Hokey smoke! Good morning.

Facebook Post: 2019-05-07T17:09:54

Today’s project: hanging the planets. One of my favorite books as a kid – up through High School – was this book. To help aid with the childcare, I gave it to the four year old, on the way-off long-shot that she would actually dig it.

And: she did. Quite a bit. It is now a daily routine that we need to flip through the book with “the planets!” So, for her birthday, Marla got her this set of planets, so we could hang it from the ceiling.

She was as excited as I had hoped. But on the first day we opened it, she wanted to play with them. Or, perhaps I misread her? It’s so hard to know. But she seemed to like playing with them. My mistake; three of them are now missing, after leaving them with her for the weekend. Perhaps they will turn up? Hopefully.

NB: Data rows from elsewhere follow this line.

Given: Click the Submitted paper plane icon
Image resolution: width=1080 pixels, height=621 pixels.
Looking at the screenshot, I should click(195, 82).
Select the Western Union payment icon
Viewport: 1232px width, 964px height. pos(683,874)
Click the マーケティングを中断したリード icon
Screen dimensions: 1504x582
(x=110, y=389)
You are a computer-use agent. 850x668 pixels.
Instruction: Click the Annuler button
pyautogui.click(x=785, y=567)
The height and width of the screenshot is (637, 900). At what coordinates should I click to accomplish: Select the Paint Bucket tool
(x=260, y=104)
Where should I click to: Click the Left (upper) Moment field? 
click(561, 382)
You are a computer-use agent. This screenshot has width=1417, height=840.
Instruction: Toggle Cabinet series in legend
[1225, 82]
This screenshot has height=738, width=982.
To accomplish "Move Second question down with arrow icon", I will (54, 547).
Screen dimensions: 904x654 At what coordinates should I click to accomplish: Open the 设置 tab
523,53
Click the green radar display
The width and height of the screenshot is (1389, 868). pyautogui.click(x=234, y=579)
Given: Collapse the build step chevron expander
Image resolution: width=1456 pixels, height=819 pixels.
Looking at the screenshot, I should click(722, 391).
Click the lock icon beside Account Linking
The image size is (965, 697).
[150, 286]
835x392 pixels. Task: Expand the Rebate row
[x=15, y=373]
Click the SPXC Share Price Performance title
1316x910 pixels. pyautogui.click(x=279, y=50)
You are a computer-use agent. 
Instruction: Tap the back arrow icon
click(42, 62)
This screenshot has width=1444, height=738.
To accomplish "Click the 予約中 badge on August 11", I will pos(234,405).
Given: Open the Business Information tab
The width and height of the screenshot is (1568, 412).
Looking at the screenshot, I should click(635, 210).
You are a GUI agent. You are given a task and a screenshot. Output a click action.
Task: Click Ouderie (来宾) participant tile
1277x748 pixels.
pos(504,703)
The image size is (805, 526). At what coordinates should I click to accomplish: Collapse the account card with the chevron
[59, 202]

Anyway, today we hung them in her room. They theoretically glow in the dark, and I hope they deliver on that promise. But she seemed excited about them, and I just hope this isn’t me living vicariously. It did feel nice to put these up. It was nice to do something and finish it.

Facebook Post: 2019-05-07T08:26:36

Let’s go away for a while
You and I
To a strange and distant land
Where they speak no word of truth
But we don’t understand anyway

Don’t bother to pack your bags
or your map
We won’t need them where we’re going
We’re going where the wind is blowing
Not knowing where we’re gonna stay

We’ll write a postcard
To our friends and family
In free verse

On the road with Kerouac
Sheltered in his bivouac
On this road, we’ll never die

Holiday
Far away, to stay
On a holiday
Far away, to stay
Let’s go away

In a heartbeat.

Facebook Post: 2019-05-06T11:30:51

We had a huge issue with the last plumber, and as I look at the sewer scope footage of what we found, I realize we need to act on this. I’m looking for recommendations for people who could repair our broken line, and do it with a company that isn’t going to give us the run-around. Any thoughts? Personal experience with a big plumbing job that went well? Just in research mode right now. Trying to get a bigger idea of what people do in these situations.

Facebook Post: 2019-05-06T08:27:05

While choosing between my precious-angel-children-performances for my favorite is always hard, in some ways, it is also quite easy when one of them is with Das & Nina. This guest appearance on UB RADIO SALON was just too much goddamn fun, and I didn’t want to leave. I’m already concocting plans as to how I can return, and their kindness and generosity was something to reflect upon, if you’re ever feeling down. Thanks again for a great Easter. You two are just great.